=== AIM OF THE EXERCISE ===
Pull out of the data below the stretch of lines bounded by the one containing "Obchodné podmienky (333, 2250)" and the one containing "Rozvádzače skrine a", both bounds included, unchanged.

Start of WORKING DATA

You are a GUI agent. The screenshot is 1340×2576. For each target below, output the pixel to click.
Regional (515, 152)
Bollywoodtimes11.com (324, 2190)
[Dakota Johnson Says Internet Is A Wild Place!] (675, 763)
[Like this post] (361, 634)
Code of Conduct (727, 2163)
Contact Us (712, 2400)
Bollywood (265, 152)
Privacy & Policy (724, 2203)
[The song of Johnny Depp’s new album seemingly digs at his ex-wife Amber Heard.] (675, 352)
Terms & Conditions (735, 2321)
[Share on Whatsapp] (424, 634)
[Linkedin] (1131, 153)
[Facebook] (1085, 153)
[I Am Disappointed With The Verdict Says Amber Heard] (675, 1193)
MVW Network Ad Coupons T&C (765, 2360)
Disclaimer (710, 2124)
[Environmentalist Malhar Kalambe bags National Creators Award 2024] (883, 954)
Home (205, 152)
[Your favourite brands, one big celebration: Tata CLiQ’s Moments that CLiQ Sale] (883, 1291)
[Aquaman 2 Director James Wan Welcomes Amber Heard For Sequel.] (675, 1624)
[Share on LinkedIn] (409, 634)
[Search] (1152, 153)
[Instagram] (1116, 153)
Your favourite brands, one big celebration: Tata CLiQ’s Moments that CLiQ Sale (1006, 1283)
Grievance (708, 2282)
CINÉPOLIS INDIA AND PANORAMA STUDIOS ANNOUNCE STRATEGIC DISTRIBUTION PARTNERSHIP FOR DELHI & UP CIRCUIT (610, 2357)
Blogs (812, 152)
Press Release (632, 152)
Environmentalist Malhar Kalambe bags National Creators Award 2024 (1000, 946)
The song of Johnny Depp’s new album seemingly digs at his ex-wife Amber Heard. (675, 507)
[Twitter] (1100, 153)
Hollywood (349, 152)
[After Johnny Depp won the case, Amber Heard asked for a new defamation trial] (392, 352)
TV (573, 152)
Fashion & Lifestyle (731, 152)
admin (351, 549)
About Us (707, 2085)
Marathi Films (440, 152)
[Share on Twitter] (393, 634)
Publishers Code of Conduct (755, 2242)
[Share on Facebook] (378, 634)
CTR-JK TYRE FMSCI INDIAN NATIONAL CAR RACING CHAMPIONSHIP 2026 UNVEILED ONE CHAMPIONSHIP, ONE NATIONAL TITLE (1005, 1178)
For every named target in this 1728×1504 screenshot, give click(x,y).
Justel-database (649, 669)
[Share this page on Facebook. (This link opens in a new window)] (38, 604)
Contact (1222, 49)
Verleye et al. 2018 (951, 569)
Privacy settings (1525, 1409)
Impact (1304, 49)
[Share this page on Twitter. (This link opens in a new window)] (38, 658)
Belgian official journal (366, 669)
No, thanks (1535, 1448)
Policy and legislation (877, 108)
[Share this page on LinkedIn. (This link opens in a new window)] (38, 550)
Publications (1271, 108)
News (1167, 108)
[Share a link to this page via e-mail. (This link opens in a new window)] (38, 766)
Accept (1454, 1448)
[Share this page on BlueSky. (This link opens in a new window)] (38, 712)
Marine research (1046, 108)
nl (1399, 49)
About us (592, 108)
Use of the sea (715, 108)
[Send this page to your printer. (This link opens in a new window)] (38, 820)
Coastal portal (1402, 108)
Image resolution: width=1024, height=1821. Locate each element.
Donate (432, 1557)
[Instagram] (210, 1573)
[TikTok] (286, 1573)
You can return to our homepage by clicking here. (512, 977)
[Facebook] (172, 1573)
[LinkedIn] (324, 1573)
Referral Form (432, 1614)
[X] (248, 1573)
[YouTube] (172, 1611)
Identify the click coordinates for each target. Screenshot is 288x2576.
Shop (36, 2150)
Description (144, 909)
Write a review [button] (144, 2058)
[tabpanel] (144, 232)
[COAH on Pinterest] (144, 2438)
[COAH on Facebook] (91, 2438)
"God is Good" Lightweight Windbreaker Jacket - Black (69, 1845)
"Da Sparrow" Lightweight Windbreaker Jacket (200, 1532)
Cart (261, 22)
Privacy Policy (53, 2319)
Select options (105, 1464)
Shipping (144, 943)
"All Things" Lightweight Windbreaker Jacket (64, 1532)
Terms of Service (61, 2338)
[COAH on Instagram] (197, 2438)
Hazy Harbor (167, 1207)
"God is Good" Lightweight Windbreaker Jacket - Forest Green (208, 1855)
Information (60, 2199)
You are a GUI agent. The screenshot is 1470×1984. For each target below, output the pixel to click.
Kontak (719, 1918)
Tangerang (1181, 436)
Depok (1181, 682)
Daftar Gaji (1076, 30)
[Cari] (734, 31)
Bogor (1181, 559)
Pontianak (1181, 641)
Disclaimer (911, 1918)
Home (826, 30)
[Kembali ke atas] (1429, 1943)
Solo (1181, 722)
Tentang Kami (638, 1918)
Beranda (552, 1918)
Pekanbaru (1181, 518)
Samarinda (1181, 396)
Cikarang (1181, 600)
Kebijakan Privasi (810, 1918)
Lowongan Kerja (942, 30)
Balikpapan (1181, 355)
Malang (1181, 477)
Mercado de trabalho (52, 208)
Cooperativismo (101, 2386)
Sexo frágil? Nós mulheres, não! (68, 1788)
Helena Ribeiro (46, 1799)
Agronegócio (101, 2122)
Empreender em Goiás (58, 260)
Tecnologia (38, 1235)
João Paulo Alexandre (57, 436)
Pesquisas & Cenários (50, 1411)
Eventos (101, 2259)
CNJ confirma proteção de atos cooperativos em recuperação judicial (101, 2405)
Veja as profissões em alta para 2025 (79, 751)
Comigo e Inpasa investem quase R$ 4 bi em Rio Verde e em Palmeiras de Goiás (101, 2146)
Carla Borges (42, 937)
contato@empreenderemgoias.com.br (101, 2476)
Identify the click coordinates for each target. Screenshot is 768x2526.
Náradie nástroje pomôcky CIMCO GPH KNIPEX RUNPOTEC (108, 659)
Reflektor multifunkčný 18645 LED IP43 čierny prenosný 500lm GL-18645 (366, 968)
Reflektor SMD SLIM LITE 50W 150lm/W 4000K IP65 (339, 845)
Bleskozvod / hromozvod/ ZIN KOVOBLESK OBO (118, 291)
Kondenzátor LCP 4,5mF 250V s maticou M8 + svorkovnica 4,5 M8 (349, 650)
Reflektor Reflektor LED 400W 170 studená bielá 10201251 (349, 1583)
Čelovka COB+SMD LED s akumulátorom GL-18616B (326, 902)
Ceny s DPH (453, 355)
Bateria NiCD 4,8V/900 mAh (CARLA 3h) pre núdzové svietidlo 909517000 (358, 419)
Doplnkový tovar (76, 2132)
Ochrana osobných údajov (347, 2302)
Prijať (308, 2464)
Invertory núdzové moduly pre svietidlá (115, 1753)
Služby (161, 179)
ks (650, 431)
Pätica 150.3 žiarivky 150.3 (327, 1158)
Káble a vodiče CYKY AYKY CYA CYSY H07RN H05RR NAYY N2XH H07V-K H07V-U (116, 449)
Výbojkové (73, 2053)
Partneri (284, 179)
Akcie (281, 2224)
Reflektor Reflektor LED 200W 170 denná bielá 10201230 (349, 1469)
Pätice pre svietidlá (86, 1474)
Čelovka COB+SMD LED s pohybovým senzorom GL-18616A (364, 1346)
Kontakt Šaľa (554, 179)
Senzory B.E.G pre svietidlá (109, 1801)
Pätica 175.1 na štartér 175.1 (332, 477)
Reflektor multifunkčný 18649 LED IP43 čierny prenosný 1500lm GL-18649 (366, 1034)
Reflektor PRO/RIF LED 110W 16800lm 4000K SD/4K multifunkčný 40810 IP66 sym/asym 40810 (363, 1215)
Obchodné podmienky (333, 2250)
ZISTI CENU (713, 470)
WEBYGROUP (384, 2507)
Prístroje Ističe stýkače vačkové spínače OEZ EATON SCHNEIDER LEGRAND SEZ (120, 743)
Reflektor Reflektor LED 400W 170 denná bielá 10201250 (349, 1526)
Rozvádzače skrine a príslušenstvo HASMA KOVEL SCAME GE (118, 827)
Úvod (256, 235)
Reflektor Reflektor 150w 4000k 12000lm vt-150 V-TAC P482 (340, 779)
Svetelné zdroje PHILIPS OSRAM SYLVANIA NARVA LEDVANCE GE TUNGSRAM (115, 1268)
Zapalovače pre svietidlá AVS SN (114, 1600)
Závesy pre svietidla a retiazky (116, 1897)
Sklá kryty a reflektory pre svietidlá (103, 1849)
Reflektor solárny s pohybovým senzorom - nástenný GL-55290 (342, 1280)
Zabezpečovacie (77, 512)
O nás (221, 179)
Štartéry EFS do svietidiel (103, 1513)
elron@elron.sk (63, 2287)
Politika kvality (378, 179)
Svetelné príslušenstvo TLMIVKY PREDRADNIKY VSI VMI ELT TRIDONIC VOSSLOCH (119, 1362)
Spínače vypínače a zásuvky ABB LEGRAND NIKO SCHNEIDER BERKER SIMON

End of WORKING DATA

=== SOLUTION TO THIS EXERCISE ===
Obchodné podmienky (333, 2250)
ZISTI CENU (713, 470)
WEBYGROUP (384, 2507)
Prístroje Ističe stýkače vačkové spínače OEZ EATON SCHNEIDER LEGRAND SEZ (120, 743)
Reflektor Reflektor LED 400W 170 denná bielá 10201250 (349, 1526)
Rozvádzače skrine a príslušenstvo HASMA KOVEL SCAME GE (118, 827)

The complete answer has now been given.